Quanto detto prima implica riforme per riequilibrare perimetro ed efficienza della spesa pubblica, riorientando la spesa sociale verso indigenti, giovani e famiglie, affrontando i gap sociali e geografici di reddito e partecipazione al mercato del lavoro che in questi anni sono diventati esplosivi, e riformando il fisco in una prospettiva organica e con tappe pluriennali per renderlo leva e non ostacolo allo sviluppo di imprese e lavoro.
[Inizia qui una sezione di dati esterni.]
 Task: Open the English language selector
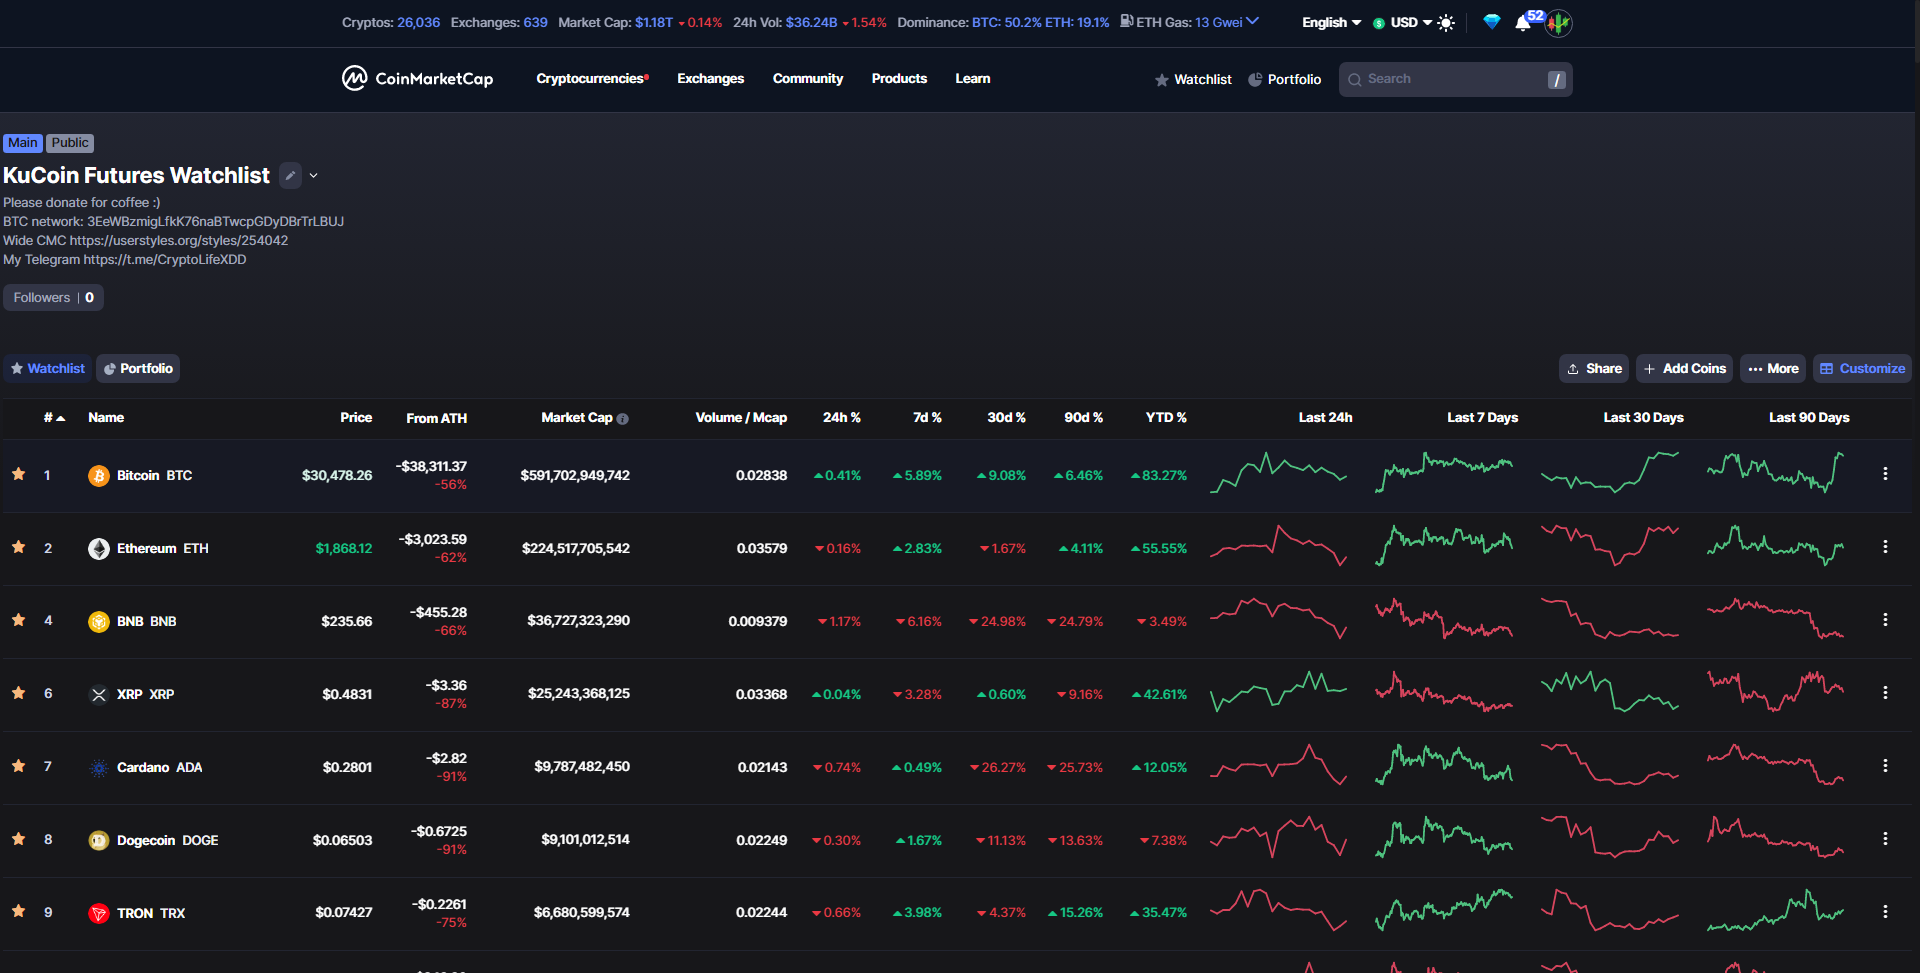point(1328,22)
Ma tutto ciò deve essere incardinato su una via, scandita a tappe dal 2023, fatta in parte di avanzi primari sostenibili, dall’altra però non di attese di crescita nominale del Pil illusorie e infondate, come sempre avvenuto in 20 anni.
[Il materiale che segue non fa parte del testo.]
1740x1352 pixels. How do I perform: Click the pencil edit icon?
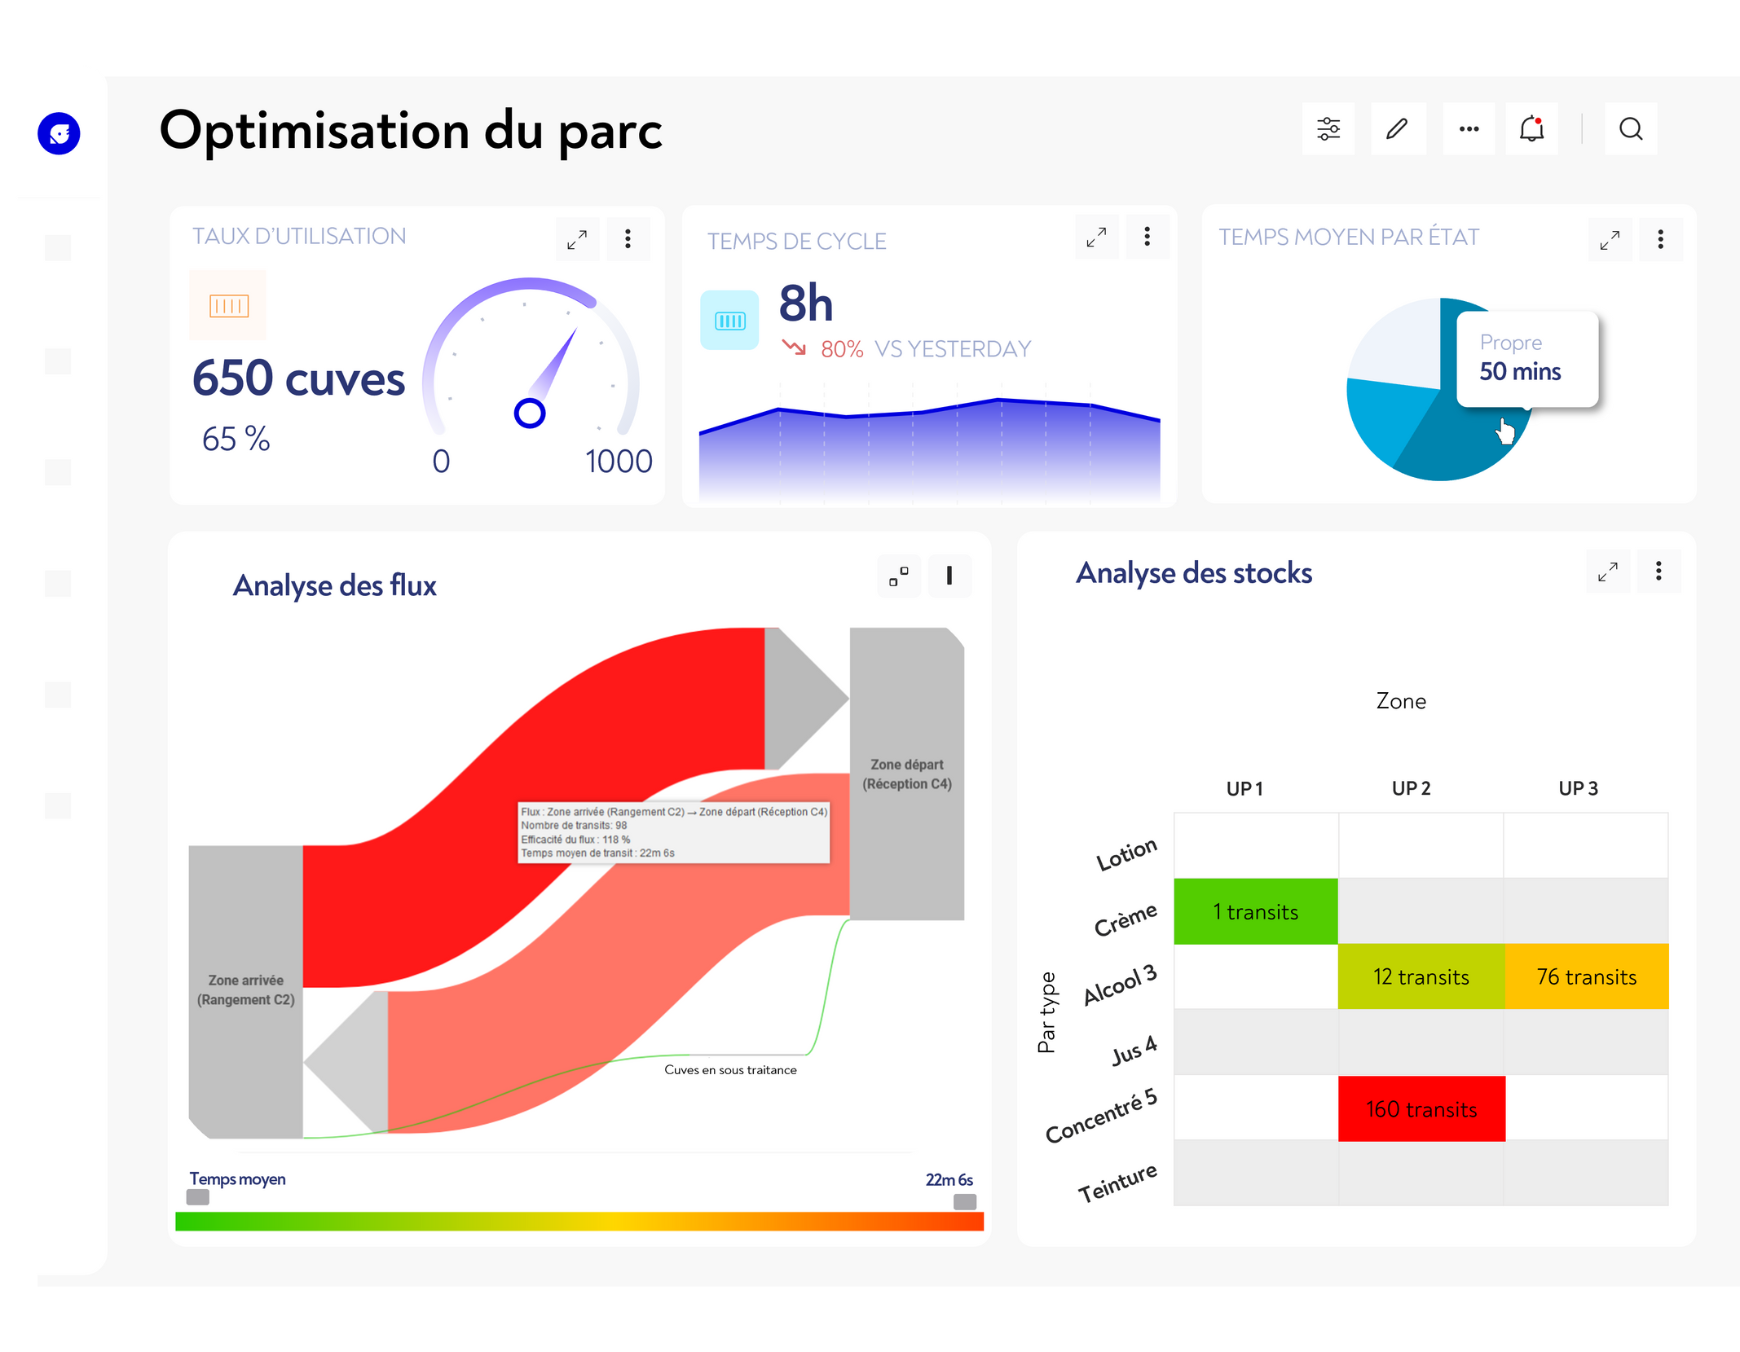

Bensì utilizzando a tal fine anche l’intera offerta di strumenti che l’ordinamento europeo mette a disposizione e al sostegno di chi riduca credibilmente il debito, innalzando e moltiplicando la qualità della spesa pubblica.

Ce ne rediamo conto: non è una prospettiva piacevole.

Ma è seria e necessaria.

Serve a impedire che altrimenti, se non saremo stati noi come Italia a darci un piano simile, il giorno in cui la BCE dovrà rientrare dagli acquisti senza capital key e si ripristinasse il patto di stabilità UE, il nostro Paese si trovi esposto a una nuova devastante crisi di accesso ai mercati per i suoi titoli.

Questo rischio va scongiurato sin d’ora. Ecco le nostre tre priorità trasversali.

 

E come imprese siamo consapevoli di dover cambiare noi per prime.

Concentreremo dunque le risorse delle imprese su alcune priorità essenziali.

Investimenti in innovazione e ricerca, capitale umano, sostenibilità ambientale e sociale delle nos tre produzioni, nuove forme organizzative e contrattua li, proiettività internazionale, estensione delle nostre presenze e quote in mercati strategici e filiere innovative.

Lo faremo in piena cooperazione con le Confindustrie di tutti i Paesi europei, perché crediamo in un destino comune. Lo faremo perché amiamo l’Italia, e non la vogliamo isolata dal mondo.

Ma da subito, presidente Conte, prima ancora di coinvolgerci come speriamo nelle prossime settimane e mesi in un processo di ascolto e confronto continuo e proficuo sulle misure che vorrete apprestare di qui fino alla prossima legge di bilancio compresa, lanci qualche segnale immediato.

 

Ci dica presto come intendete operare sulla leva fiscale, come il cuneo fiscale, non solo in questo 2020, ma a regime dall’anno prossimo.

 

Sciolga i nodi INPS e ANPAL, entrambi gravati da serie anomalie e incompatibilità.

 

Ci dica subito se su automotive, siderurgia e filiere dell’export potremo contare su misure ad hoc come quelle messe in campo da altri grandi Paesi europei.

Diceva Leo Longanesi che le religioni basano spesso nella storia il loro successo sul non essere troppo chiare, e difronte al mistero i credenti aumentano.

 

Non è tempo per le istituzioni e la politica in Italia di adottare lo stesso criterio. Meglio essere chiari e anche ruvidi oggi, che dovercene pentire domani”.